By the end of 2023, this notion will be long gone. As the flu prediction example shows, sometimes simpler psychological algorithms can offer more precise predictions than complex ones. Psychological AI gives us a new opportunity to move away from complex, obscure systems and contemplate if more simplistic, understandable psychological AI can provide an equally accurate answer.


Deep learning will soon be viewed as a dead end. Without human intervention and intuition, it will become evident that this type of computerized learning cannot adapt to unpredictable environments; additional processing power increases speed but not intelligence. We'll finally come to understand the limits of machine-controlled problem-solving.

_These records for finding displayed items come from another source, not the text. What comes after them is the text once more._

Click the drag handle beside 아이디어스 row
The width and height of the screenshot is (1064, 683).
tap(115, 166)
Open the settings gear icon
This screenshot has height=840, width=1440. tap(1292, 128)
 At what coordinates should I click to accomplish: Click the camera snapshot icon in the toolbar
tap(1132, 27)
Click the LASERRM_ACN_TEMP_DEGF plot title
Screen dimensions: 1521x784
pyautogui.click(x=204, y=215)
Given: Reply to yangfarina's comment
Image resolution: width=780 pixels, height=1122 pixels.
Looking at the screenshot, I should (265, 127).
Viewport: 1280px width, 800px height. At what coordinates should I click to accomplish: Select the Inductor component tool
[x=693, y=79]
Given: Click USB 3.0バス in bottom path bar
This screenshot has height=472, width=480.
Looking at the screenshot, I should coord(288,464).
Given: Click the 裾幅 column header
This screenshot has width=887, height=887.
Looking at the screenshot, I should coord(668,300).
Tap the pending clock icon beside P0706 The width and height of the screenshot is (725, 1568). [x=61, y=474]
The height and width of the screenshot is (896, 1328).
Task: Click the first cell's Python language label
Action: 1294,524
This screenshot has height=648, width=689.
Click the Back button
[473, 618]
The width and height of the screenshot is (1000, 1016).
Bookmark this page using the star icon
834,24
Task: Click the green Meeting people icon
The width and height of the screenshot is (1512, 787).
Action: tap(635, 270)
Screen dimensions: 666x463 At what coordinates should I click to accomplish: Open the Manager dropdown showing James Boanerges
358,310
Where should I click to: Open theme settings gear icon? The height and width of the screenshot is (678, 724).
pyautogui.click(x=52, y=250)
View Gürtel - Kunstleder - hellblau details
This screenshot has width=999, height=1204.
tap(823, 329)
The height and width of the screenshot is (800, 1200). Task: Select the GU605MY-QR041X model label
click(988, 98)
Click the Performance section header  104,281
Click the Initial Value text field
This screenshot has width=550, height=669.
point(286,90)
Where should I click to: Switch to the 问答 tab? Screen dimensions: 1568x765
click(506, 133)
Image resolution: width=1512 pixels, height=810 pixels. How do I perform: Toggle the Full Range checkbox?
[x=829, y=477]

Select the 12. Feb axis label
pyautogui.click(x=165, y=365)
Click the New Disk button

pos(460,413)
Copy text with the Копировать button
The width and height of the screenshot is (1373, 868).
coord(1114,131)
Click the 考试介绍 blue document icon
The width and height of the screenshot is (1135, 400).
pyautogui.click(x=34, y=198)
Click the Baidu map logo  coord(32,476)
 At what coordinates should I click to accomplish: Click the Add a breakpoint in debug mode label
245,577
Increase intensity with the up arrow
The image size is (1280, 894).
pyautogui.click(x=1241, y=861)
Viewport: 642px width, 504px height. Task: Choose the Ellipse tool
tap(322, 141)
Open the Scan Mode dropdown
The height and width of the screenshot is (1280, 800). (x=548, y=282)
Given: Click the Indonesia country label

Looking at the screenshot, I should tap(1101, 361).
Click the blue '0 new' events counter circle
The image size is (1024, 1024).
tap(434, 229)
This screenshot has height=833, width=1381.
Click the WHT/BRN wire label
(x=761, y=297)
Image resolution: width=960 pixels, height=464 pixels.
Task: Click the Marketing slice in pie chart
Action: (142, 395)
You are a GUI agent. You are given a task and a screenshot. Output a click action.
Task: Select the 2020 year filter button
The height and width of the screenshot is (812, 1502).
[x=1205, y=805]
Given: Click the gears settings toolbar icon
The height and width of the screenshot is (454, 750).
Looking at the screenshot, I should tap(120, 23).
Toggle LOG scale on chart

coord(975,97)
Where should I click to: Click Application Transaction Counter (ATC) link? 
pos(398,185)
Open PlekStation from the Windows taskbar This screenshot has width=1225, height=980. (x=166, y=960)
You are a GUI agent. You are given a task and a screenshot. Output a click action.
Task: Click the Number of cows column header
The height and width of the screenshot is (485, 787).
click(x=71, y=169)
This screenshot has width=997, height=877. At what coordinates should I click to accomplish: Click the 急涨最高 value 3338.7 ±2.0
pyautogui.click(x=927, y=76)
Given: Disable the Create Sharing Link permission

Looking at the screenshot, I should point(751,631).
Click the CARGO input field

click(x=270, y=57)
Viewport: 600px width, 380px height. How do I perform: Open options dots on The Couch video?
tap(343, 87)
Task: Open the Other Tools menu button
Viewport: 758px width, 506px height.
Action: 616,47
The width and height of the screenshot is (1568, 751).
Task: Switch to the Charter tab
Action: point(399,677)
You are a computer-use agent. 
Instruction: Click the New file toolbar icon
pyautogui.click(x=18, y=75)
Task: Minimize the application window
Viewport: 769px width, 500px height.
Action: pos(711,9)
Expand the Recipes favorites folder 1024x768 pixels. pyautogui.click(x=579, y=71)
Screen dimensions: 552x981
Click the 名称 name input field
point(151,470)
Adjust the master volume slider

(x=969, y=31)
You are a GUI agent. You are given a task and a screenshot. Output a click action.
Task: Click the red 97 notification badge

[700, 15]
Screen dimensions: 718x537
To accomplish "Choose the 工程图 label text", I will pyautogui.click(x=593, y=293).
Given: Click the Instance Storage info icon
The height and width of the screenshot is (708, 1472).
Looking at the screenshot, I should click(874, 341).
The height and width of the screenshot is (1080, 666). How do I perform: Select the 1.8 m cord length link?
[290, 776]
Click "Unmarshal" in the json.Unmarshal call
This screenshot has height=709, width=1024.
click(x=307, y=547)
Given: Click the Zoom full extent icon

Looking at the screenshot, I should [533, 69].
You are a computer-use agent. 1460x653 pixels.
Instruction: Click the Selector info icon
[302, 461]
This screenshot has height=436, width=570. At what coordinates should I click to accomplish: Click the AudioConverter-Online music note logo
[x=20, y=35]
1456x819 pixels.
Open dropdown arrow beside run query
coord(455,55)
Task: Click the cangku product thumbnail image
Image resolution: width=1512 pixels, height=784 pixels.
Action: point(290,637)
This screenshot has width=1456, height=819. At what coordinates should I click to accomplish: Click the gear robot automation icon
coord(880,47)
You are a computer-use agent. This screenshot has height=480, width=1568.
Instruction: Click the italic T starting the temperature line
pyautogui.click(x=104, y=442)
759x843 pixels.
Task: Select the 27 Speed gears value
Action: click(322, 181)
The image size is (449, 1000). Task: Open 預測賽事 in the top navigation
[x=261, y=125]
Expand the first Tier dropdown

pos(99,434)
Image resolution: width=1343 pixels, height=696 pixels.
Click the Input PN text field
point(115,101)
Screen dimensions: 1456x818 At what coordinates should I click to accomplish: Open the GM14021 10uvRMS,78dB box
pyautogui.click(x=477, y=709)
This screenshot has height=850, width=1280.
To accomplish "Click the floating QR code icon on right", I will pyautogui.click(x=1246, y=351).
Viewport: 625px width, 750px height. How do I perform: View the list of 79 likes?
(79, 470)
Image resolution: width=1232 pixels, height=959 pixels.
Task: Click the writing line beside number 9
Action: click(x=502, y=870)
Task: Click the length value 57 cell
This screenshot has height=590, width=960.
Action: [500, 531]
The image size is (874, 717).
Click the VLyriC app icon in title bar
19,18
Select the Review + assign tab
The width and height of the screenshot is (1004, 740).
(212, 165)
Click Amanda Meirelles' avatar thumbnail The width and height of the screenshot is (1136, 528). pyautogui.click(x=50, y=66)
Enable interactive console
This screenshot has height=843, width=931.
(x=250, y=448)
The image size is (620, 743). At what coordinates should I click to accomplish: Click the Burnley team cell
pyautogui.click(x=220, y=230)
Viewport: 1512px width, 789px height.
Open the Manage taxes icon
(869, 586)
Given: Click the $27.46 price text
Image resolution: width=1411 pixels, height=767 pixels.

Self-driving cars are an exceptional illustration of the limits that have been hit in achieving so-called level 5 vehicles - those capable of navigating safely under any circumstances without requiring a human driver.


Elon Musk will undoubtedly reevaluate his previous forecast that self-driving cars are nearby. Instead, he will concentrate on the more attainable and exhilarating level 4 vehicles; these automobiles can traverse autonomously without human interference in specific environments, such as highways or tailor-made cities designed for autonomous driving.


The widespread implementation of level-4 cars will not only lead to a redesign of our cities, making them more secure and dependable – it may also protect us from potential distractions while driving. We can quickly adapt to their limitations even if machines encounter some difficulties.


Using psychological elements in Artificial Intelligence will have become the norm. We can make more accurate predictions due to our understanding of how people think and behave. This knowledge can revolutionize many industries and save lives through increased safety with self-driving cars.


The rise of psychologically informed AI will help us make quicker, more accurate decisions and solve challenging problems with greater reliability. Finally, we'll be able to move beyond the limits of deep learning, allowing us to progress further in our use of technology.